In this section, we conducted several investigations of different biases that arise in hierarchical Bayesian inference based on astrophysical formation models of BBHs. We summarize the key takeaways as follows:

• 1.  
  Single-channel dominated universes (Section 4.1)

  • (a)  
    Even when our models of the underlying formation channels are perfectly accurate, at N_obs = 100 the data are still relatively uninformative due to information loss from parameter estimation and low detection rates. Thus, results of inference are still influenced by the choice of a flat prior and exhibit bias toward a mixture of formation channels.

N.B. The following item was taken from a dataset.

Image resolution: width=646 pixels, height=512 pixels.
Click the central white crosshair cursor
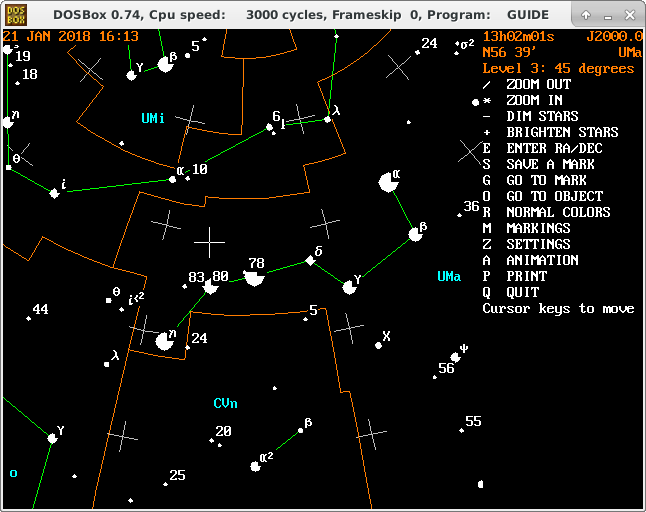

This puts a caveat on our result from Section 2.2 that no single channel dominates the underlying BBH population, from the inference on GWTC-3 data.
  • (b)  
    It is difficult to precisely infer the true value of α_CE, as it only affects the CE channel, which produces very few detectable BBHs, due to its low detection efficiency relative to the other channels considered. Only with mock catalogs where the CE channel dominates the detections can we recover the true value of α_CE, as expected.
• 2.  
  Biases in spin inference (Section 4.2)

  • (a)  
    It is easier to infer higher values of χ_b than lower values. When χ_b is low (0.0 or 0.1), one has less spin information, and uncertainties in both the branching fraction posteriors and the selection of the true value of χ_b are greater.
• 3.  
  Inference with incomplete populations (Section 4.3)

  • (a)  
    Both the branching fraction posteriors and the inferred value of χ_b can be heavily affected if the inference is performed without knowledge of all contributing formation channels. Some branching fractions are overestimated or underestimated by a factor of ∼3 or more from the exclusion of a formation channel, and ignoring channels that produce particularly high or low χ_eff BBHs can cause the inference to strongly select an incorrect value of χ_b.
  • (b)  
    Degeneracies exist between different sets of hyperparameters that can make it difficult for the inference to discriminate between them. For example, it can be difficult to distinguish between field BBHs with low χ_b and dynamical BBHs with higher χ_b, due to χ_eff being the only spin information used in the inference (which in turn is due to the fact that χ_eff is arguably the only spin parameter that can be measured for all BBHs with advanced detectors). There are likely more subtle degeneracies and correlations in higher-dimensional parameter space that are difficult to explain from the marginalized distributions but nonetheless play a role in the inference.
  • (c)  
    Inference on the underlying branching fractions can be biased due to the varying detection efficiencies of different channels. In particular, the CE channel has a detection efficiency nearly an order of magnitude below the other channels, causing large measurement uncertainties in β_CE and a relatively uninformed (i.e., close to the prior) posterior for β_CE. As a result, the exclusion of a channel from the inference usually results in the β_CE posterior support extending to higher values; similar effects can be seen in other low detection efficiency channels, such as the GC and SMT channels.